### [Goal]
Arrange the lines of the entries below as a Markdown table with the columns No. and Line, numbering each row and skipping blank lines. Begin at the line that contains "Image resolution: width=1000", stop after the line that contains "the small company", and leave the pictures out.

### [Supplied material]
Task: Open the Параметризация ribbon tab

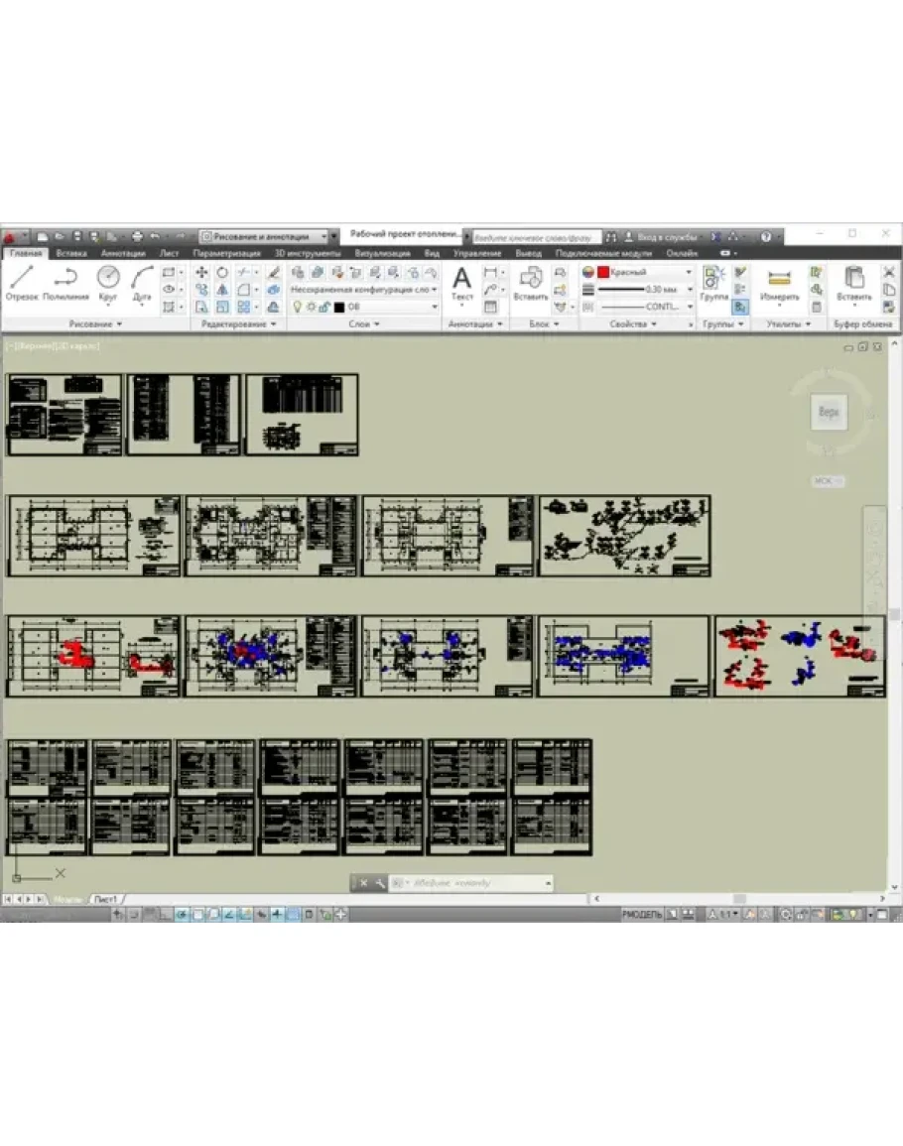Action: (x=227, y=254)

==

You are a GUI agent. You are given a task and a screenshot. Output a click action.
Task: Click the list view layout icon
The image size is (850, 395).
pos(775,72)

--

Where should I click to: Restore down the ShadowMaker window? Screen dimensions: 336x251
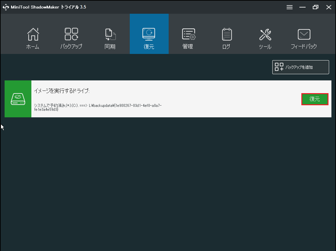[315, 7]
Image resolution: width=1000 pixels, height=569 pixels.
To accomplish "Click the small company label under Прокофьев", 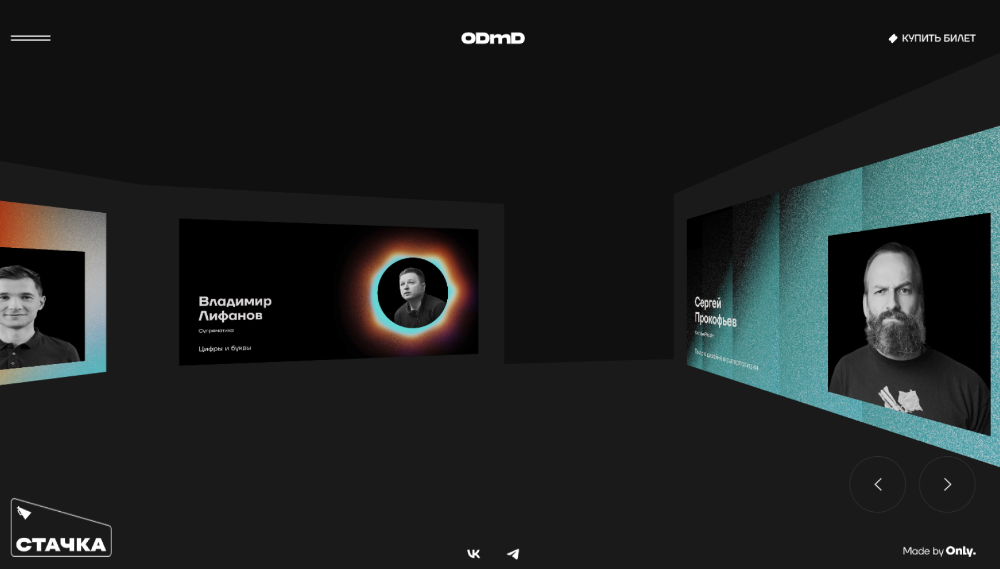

### [Task solution]
| No. | Line |
|---|---|
| 1 | Image resolution: width=1000 pixels, height=569 pixels. |
| 2 | To accomplish "Click the small company label under Прокофьев",  |